合写作者:Hou, Jilin,Jankowski, Lukasz
发表时间:2020-01-01
发表刊物:SENSORS
收录刊物:EI、SCIE
卷号:20
期号:2
关键字:structural health monitoring; damage identification; vehicle bump; additional virtual mass; bridge
摘要:Structural damage identification plays an important role in providing effective evidence for the health monitoring of bridges in service. Due to the limitations of measurement points and lack of valid structural response data, the accurate identification of structural damage, especially for large-scale structures, remains difficult. Based on additional virtual mass, this paper presents a damage identification method for bridges using a vehicle bump as the excitation. First, general equations of virtual modifications, including virtual mass, stiffness, and damping, are derived.
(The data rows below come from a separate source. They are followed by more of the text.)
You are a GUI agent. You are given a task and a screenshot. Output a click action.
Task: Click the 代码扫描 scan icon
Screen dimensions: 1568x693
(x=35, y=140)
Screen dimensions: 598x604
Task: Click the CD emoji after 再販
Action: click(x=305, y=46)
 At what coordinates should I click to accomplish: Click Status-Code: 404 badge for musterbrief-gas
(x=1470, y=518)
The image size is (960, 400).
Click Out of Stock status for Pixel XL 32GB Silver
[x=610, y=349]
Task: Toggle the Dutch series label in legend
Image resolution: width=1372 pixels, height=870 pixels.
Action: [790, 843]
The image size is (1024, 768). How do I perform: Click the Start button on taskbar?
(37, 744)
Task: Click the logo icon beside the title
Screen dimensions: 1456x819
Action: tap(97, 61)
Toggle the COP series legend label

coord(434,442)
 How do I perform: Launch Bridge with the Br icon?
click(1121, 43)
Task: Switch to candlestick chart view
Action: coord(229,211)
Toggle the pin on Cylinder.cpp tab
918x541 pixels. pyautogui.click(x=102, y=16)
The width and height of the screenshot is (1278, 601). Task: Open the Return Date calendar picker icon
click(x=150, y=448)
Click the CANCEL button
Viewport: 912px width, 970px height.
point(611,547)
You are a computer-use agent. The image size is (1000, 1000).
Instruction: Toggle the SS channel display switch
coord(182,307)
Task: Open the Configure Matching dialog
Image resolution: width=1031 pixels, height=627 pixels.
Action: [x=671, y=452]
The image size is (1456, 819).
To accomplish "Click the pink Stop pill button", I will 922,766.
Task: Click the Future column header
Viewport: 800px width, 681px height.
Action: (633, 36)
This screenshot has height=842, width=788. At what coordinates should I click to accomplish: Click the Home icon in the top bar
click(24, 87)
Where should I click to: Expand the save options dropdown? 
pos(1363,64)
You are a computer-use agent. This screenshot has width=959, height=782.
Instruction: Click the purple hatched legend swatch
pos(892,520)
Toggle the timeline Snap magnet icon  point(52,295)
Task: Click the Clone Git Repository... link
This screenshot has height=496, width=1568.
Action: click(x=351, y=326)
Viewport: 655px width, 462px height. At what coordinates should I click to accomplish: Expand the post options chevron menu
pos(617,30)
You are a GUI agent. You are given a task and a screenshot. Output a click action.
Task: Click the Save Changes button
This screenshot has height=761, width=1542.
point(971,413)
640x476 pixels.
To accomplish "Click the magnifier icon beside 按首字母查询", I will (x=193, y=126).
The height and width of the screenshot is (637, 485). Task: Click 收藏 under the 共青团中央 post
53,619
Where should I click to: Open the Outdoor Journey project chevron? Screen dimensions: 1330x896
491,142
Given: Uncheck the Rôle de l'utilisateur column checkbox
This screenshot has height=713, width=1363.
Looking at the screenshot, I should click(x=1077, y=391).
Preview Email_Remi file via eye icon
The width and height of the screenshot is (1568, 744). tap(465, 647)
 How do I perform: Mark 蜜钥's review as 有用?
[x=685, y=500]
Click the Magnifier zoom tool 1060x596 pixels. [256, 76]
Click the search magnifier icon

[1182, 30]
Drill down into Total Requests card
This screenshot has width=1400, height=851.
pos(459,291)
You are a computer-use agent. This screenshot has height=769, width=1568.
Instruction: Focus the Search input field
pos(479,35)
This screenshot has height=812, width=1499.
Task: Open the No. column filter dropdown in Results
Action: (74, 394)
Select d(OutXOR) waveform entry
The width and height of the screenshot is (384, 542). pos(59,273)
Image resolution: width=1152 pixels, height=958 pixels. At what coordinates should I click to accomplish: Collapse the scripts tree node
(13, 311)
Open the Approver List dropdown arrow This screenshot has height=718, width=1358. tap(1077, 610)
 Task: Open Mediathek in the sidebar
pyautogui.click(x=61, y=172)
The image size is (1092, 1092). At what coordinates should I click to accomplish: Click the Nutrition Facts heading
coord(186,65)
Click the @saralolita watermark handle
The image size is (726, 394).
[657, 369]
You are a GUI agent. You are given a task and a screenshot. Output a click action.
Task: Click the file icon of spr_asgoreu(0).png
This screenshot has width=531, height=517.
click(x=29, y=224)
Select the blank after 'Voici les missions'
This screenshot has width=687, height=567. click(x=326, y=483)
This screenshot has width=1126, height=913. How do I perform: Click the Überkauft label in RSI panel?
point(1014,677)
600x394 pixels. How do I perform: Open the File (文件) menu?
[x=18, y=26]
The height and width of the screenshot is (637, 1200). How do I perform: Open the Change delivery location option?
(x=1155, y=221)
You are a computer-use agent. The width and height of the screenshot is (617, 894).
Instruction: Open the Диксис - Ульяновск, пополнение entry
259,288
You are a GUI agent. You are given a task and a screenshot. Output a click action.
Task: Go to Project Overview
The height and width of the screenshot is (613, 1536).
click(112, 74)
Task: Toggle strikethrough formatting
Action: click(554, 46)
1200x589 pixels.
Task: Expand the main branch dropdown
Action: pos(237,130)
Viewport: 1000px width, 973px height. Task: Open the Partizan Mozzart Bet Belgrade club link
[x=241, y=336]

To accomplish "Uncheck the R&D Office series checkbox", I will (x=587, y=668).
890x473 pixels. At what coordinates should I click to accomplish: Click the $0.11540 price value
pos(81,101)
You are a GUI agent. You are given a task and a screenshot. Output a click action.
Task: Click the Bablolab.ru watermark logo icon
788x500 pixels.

A theoretical method for damage identification, which is based on additional virtual mass, is formulated. The vehicle bump is analyzed, and the bump-induced excitation is estimated via a detailed analysis in four periods: separation, free-fall, contact, and coupled vibrations. The precise estimation of bump-induced excitation is then applied to a bridge. This allows the additional virtual mass method to be used, which requires knowledge of the excitations and acceleration responses in order to construct the frequency responses of a virtual structure with an additional virtual mass. Via this method, a virtual mass with substantially more weight than a typical vehicle is added to the bridge, which provides a sufficient amount of modal information for accurate damage identification while avoiding the bridge overloading problem. A numerical example of a two-span continuous beam is used to verify the proposed method, where the damage can be identified even with 15% Gaussian random noise pollution using a 1-degree of freedom (DOF) car model and 4-DOF model.